Doug Alexander

The right to erasure — the GDPR’s Article 17, the equivalent provisions in US state laws — is the privacy right that gets the most attention from individuals trying to manage their own digital presence. It’s easy to understand, it sounds powerful, and it produces a tangible result: you submit a request, you get a confirmation, your data is supposedly deleted.

The reality is more complicated. Erasure requests apply to the company you submit them to. They don’t apply to companies that have already received copies of your data, companies that acquired it before the request, or companies in jurisdictions where the right doesn’t apply. Data that has been shared downstream — sold, licensed, included in a data product — is not recalled by a deletion from the original source. The right to erasure is, in practice, a right to stop future data processing by a specific entity, with limited effect on existing distribution.

This isn’t an argument against using erasure requests. They’re worth submitting, especially to the major data aggregators that serve as upstream sources for others. But understanding what they do and don’t accomplish matters for setting realistic expectations.

The more durable protection is preventing data from being collected in the first place — through the kinds of practices that reduce the creation of linkable records rather than the deletion of records that already exist. This is harder, less legible, and doesn’t produce confirmation emails. It also works better over time. The deletion workflow is reactive; the minimization approach is structural. Both are worth doing, but the second one is doing more of the actual work.

The right to erasure is a useful tool in a larger toolkit. Treating it as the toolkit is where the disappointment comes from.

Massachusetts has a better consumer privacy framework than most people who live here realize. The state’s data privacy law — not the most recent legislation, but the existing framework built up over the past fifteen years — includes some provisions that are genuinely stronger than the California law that tends to get all the coverage.

The most important is the data security requirement. Massachusetts 201 CMR 17.00, the Standards for the Protection of Personal Information of Residents of the Commonwealth, requires any company that holds personal information about Massachusetts residents to maintain a written information security program — a WISP — with specific required elements. The standard is not just a notification requirement; it’s a security practice requirement, and it applies to any business that holds this information regardless of where the business is located.

This is more meaningful than a right-to-know or right-to-delete provision, which are the features that privacy advocates usually lead with, because it governs the baseline handling of data rather than individual remediation after something has already gone wrong. A right to delete your data from a company that has already had a breach is less valuable than a requirement that the company not have the breach in the first place.

The gaps: enforcement is inconsistent, the AG’s office is resource-constrained, and the private right of action is limited. The law doesn’t cover the full range of data practices that modern consumers are actually exposed to. It was written for a different era of data collection.

But the underlying logic — that security is a prior obligation, not an afterthought — is the right logic, and it’s worth noting that Massachusetts arrived at it earlier and more clearly than most other states. The newer comprehensive privacy bills moving through the legislature are more ambitious; whether they’ll be better in practice will depend on enforcement, which is where privacy law in the US consistently falls short.

Data brokers have been a known problem for long enough that the conversation about them has calcified into a predictable shape: journalists write the exposé, the company in question says something about industry practices and consumer choice, regulators express concern, nothing material changes. The cycle completes every eighteen months or so and we start again.

The reason nothing changes is not ignorance. The major data brokers — Acxiom, LexisNexis, Experian’s data business, the dozen smaller ones — are well understood by the people in a position to regulate them. The reason is structural. Data brokers serve industries that have significant lobbying power: insurance, financial services, background screening, direct marketing. The value proposition is clear and the customers are sophisticated. Regulatory pressure that would meaningfully constrain the data broker ecosystem would also constrain their customers, and those customers have resources to push back.
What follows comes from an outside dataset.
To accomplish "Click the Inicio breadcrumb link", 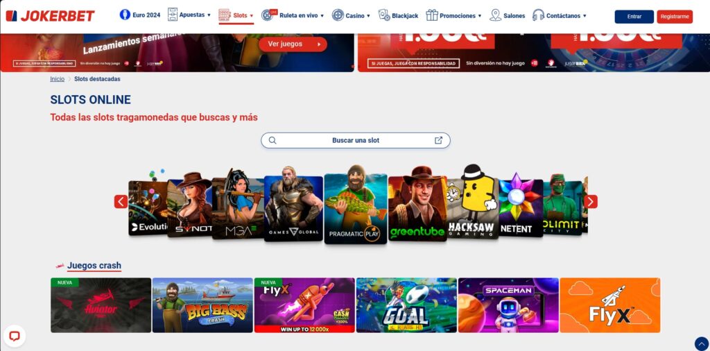I will pos(57,79).
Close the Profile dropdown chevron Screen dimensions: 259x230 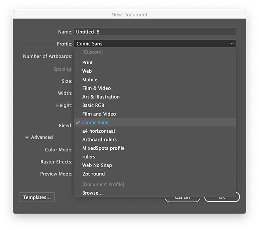232,44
The opt-out regime that exists in most US states is not a solution. It’s a release valve. The process is deliberately difficult, the opt-outs don’t persist across company acquisitions, and the companies are not required to verify that the opt-out applies to all their downstream data products. A person who diligently opts out of every major data broker they can identify has reduced their exposure in ways that are meaningful at the margin but hasn’t actually removed themselves from the data economy.

What would actually change things is a data minimization requirement — a rule that says you can only collect and retain personal data that is necessary for a specific stated purpose, with enforcement that has real teeth. The EU’s GDPR has this in principle; the enforcement has been inconsistent, but the legal framework exists. The US doesn’t have an equivalent at the federal level, and the state-by-state patchwork isn’t a substitute.

In the meantime: the opt-out services are worth using, the major brokers are worth opting out of directly, and maintaining a clear-eyed view of what that does and doesn’t accomplish is the most honest starting point.